BETA
This is a BETA experience. You may opt-out by clicking here

More From Forbes

Edit Story

Why Building A Distributed Data Supply Chain Is More Important Than Big Data

This article is more than 10 years old.

Greater Cincinnati transit map (Photo credit: Wikipedia)

It is time to stop the stampede to create capacity to analyze big data and instead pursue a more balanced approach that focuses on finding more data sets and understanding how to use them to improve your business. The goal should not be to create one big factory that can handle any data set, no matter how big. Instead, we should be seeking to create an extended supply chain that accepts data from a wide variety of sources, both internal and external, processes that data in various nodes of the supply chain, passing data where it is needed, transforming it as it flows, storing key signals and events in central repositories, triggering action immediately when possible, and adding data to a queue for deeper analysis. The era of the massive data warehouse is coming to an end. The era of a distributed data supply chain is just beginning.

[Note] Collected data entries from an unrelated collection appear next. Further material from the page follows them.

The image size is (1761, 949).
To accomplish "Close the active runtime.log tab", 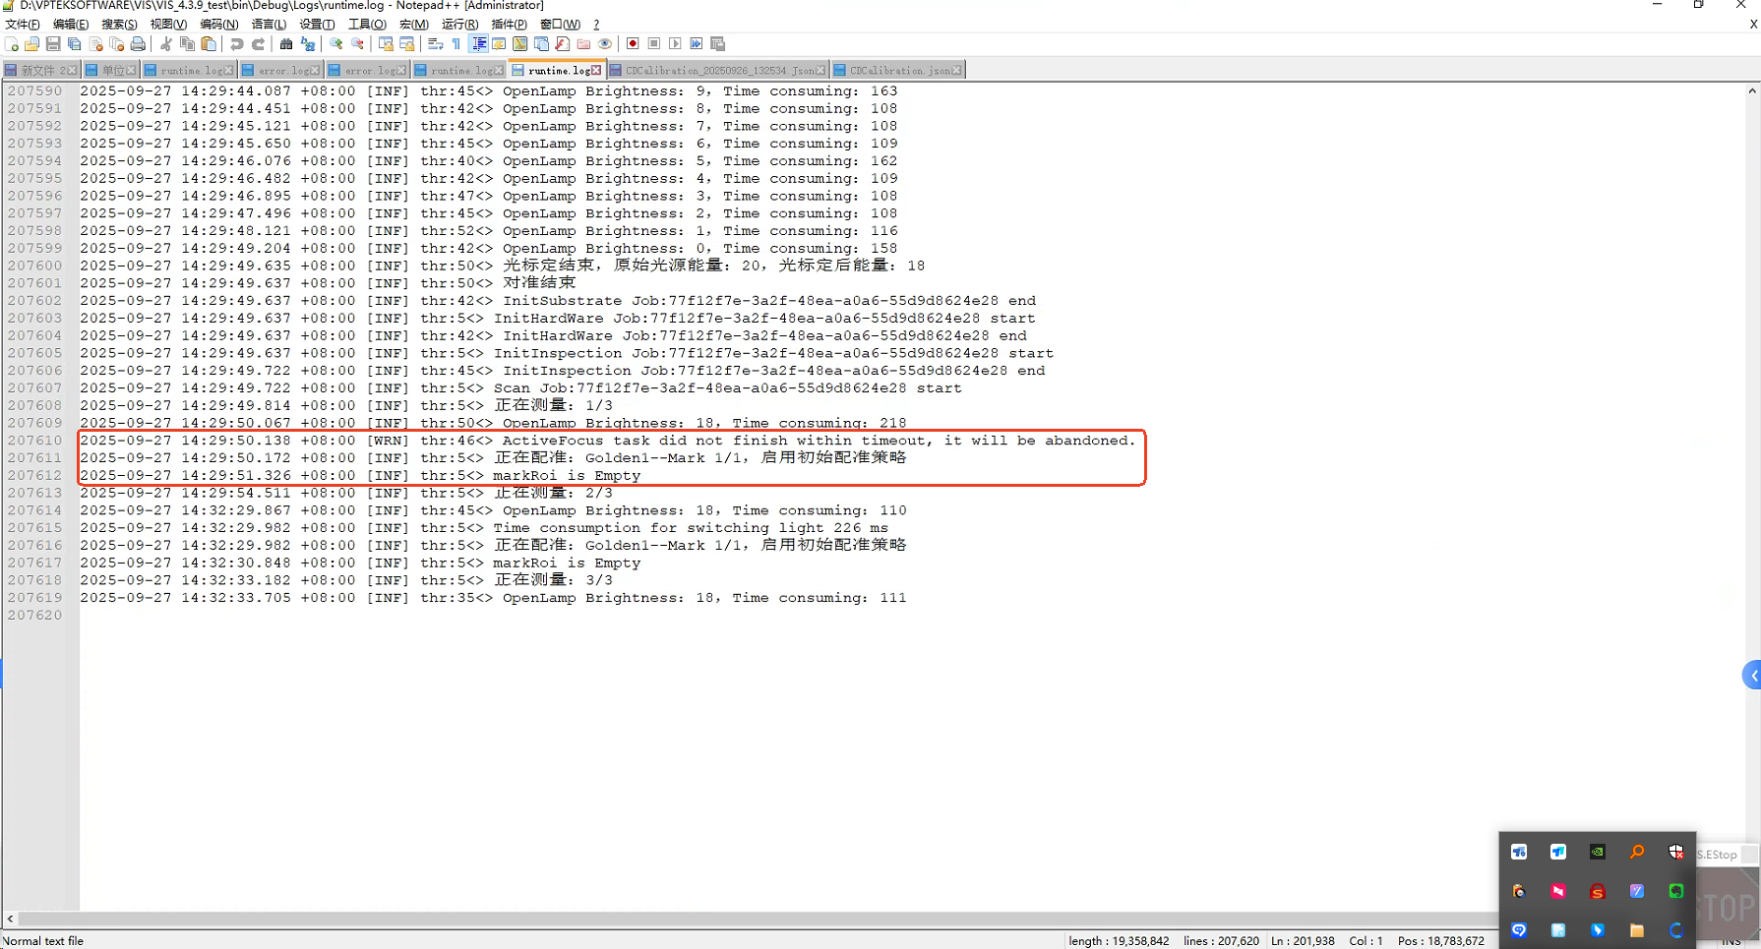I will click(x=596, y=71).
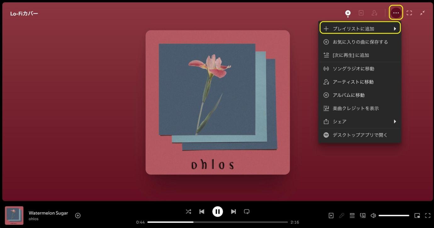The width and height of the screenshot is (434, 228).
Task: Expand the プレイリストに追加 submenu
Action: click(x=360, y=29)
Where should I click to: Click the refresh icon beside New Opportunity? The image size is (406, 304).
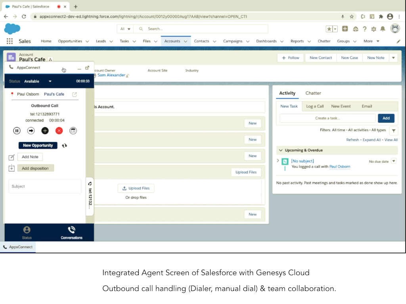(64, 146)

The forces driving this transformation are as follows:

Big data analysis will become a product. There is not enough big data expertise to go around. The infrastructure to process big data can be obtained cheaply in the cloud. Those who understand how big data can help in an industry context are setting up shop. At the high end, companies like Opera Solutions allow you to plug into data and advanced analytics. More targeted, industry specific offerings aimed at helping specific business processes arrive every day. It is possible to gain competitive advantage by doing your own big data analysis. My advice is to take on that challenge later, after you have improved your use of data as suggested below.

Quality of data is more important than quantity. What’s the easiest way to improve the effectiveness of a model? As any advanced statistician or data scientist knows, it’s better data. It stands to reason that companies should be on a mission to improve the quality of the data and to find more sources of high quality data.

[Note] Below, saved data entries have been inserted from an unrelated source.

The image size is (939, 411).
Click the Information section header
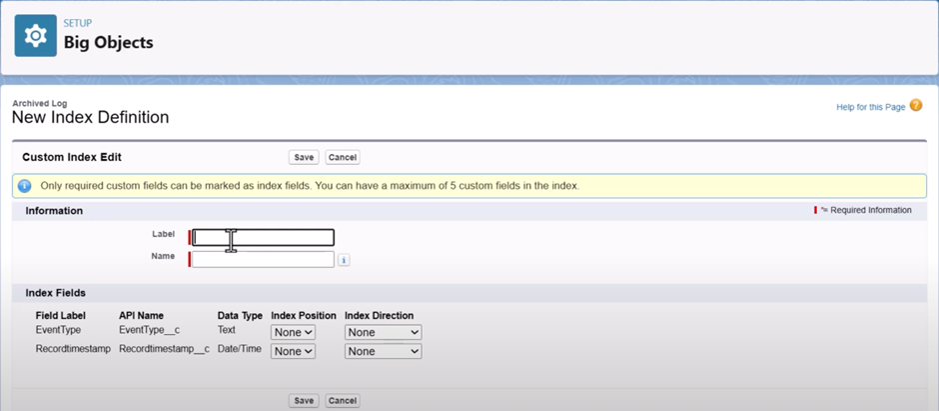click(x=54, y=211)
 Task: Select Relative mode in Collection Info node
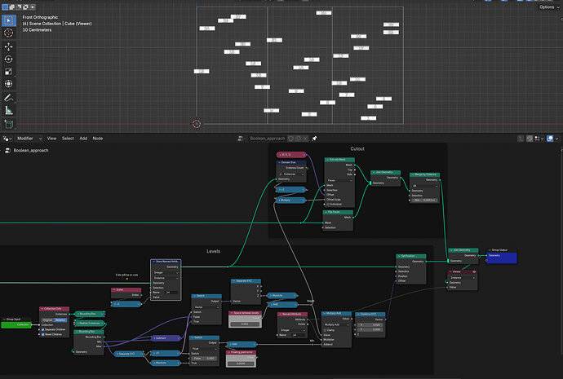click(x=60, y=320)
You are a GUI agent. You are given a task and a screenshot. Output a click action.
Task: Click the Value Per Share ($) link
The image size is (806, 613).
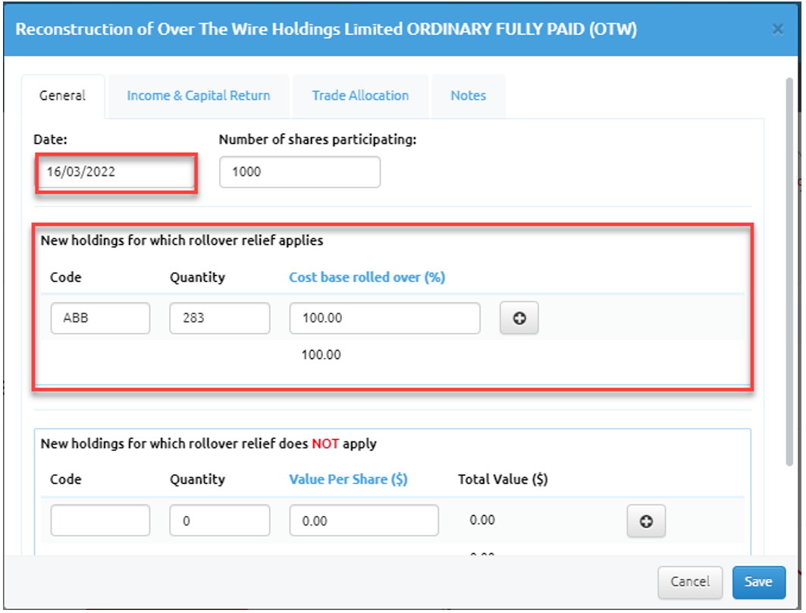(348, 479)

More data that matters is more important than the size of any data set. While big data is a great new source of insights, it is only one of myriad sources of data. A wide-ranging search for more data is in order. In addition, opportunities to create new data should be explored. It is possible to log data from applications to create new sources of data that are meaningful and also provide a competitive advantage.

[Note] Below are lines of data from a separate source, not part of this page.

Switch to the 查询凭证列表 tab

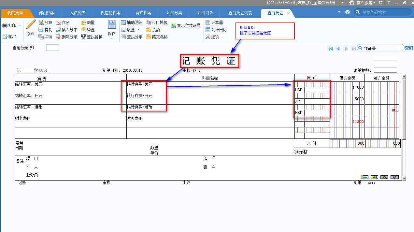pyautogui.click(x=240, y=13)
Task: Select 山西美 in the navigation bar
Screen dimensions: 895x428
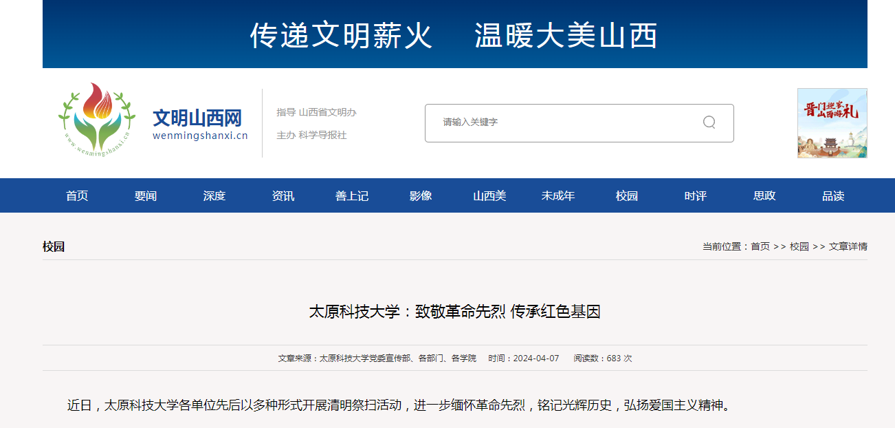Action: 489,196
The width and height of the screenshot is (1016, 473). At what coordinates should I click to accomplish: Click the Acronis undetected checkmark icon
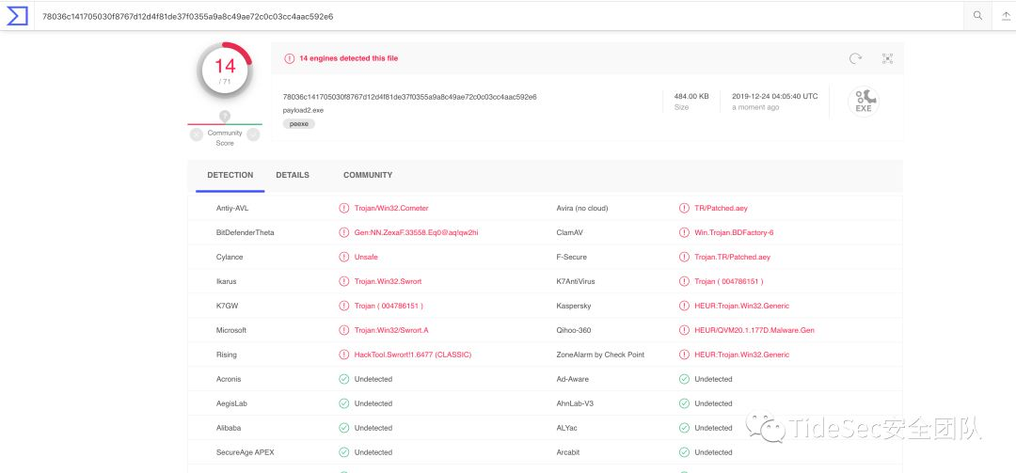(344, 379)
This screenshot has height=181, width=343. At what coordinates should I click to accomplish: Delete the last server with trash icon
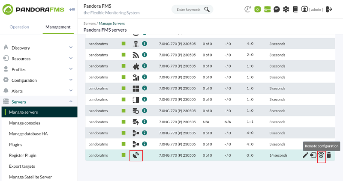pyautogui.click(x=328, y=155)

The number and value of external data sets will rise. As I pointed out in these articles (How External Data Opens Up a New Frontier for Business Intelligence ) and in the series on the Data Not Invented Here syndrome (Do You Suffer From the Data not Invented Here Syndrome?, How to Create a Nervous and Vascular System External Big Data, Mission: How to Find and Use External Data), it doesn’t make sense to suffer from the Data Not Invented Here Syndrome. There will be as much or more valuable data outside your company as inside it. Large companies like UPS are getting into the data business and so are plenty of small ones. Finding new sources of valuable data will become a form of business development.

Focusing your efforts is crucial. The wealth of technology and data available means that there is a significant danger of diluting your efforts. It is vital to be able to say no to both data and technology with confidence so that you can focus on what will bear the most fruit. To do this, however, you must understand what you want to do. The problem of business and IT alignment is more urgent than ever. My suggestion is to use a simple approach such as The Question Game to achieve alignment. The most important thing is that the tech staff, from the CIO to the developer, know what the business is trying to achieve.

Broadening use of data is the key value creator. Of course, none of this matters if the value of the data isn’t making a difference in your business. After decades of effort on business intelligence, the penetration of BI usage in most companies is below 30 percent. We have miles to go. It is important to recognize that increasing use of data is a fundamental, organization-wide problem. Many strategies and technologies will be required.

If all of these observations hit home with you, even partially, it should no longer make sense to be obsessed solely with big data. My view is that most companies should find ways to experiment with big data and be open to products that provide the benefit of big data, but should balance these efforts by expanding their data processing infrastructure to handle data in distributed repositories that are both sources and destinations.

The end result will be a construct that looks a lot more like a supply chain with many interacting nodes than the hub and spoke model with a data warehouse or a large Hadoop cluster in the center. In this supply chain, some of the nodes will be outside the company and some will be inside. The ability to move data around and process it in motion will be critical. In other words, we will have many nodes in a distributed data supply chain. We need to be good at building those nodes to communicate with each other and to meet many different types of needs.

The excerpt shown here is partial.